> Supplied records
▬▬▬▬▬▬
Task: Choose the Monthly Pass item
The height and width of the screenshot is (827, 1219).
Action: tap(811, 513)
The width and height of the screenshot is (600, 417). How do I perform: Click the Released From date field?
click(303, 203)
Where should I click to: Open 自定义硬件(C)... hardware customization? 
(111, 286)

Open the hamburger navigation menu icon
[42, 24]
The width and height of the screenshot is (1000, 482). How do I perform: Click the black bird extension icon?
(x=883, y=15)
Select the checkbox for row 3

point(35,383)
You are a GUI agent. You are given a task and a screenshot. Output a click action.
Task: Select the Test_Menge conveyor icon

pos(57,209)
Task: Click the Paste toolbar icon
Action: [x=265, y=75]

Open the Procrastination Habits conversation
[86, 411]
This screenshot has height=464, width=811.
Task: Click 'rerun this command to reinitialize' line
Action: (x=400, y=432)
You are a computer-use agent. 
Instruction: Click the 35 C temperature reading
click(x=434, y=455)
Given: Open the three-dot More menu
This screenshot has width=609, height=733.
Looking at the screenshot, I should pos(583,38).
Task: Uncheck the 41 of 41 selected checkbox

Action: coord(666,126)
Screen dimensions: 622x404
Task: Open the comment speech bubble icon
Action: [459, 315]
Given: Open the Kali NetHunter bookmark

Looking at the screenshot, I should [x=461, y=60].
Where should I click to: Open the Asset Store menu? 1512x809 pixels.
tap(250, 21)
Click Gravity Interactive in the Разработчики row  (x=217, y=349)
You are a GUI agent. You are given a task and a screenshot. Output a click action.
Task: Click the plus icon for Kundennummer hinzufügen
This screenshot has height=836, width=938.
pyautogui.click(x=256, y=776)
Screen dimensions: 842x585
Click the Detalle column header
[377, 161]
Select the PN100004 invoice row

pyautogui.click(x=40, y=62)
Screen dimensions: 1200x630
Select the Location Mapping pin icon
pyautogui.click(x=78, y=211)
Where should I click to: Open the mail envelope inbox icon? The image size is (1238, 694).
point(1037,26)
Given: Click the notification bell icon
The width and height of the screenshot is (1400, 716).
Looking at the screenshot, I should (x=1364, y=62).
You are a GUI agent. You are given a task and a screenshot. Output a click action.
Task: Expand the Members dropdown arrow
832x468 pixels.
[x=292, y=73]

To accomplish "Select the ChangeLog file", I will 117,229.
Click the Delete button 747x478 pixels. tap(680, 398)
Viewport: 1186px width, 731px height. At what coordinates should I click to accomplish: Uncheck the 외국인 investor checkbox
▬▬▬▬▬▬
> What needs to be done
Starting at the line that contains "This screenshot has width=609, height=733." and stopping after the line that contains "Screen dimensions: 842x585", write out every line exactly as it appears above, and no other line.

> Task answer
This screenshot has width=609, height=733.
Looking at the screenshot, I should pos(583,38).
Task: Uncheck the 41 of 41 selected checkbox

Action: coord(666,126)
Screen dimensions: 622x404
Task: Open the comment speech bubble icon
Action: [459, 315]
Given: Open the Kali NetHunter bookmark

Looking at the screenshot, I should [x=461, y=60].
Where should I click to: Open the Asset Store menu? 1512x809 pixels.
tap(250, 21)
Click Gravity Interactive in the Разработчики row  (x=217, y=349)
You are a GUI agent. You are given a task and a screenshot. Output a click action.
Task: Click the plus icon for Kundennummer hinzufügen
This screenshot has height=836, width=938.
pyautogui.click(x=256, y=776)
Screen dimensions: 842x585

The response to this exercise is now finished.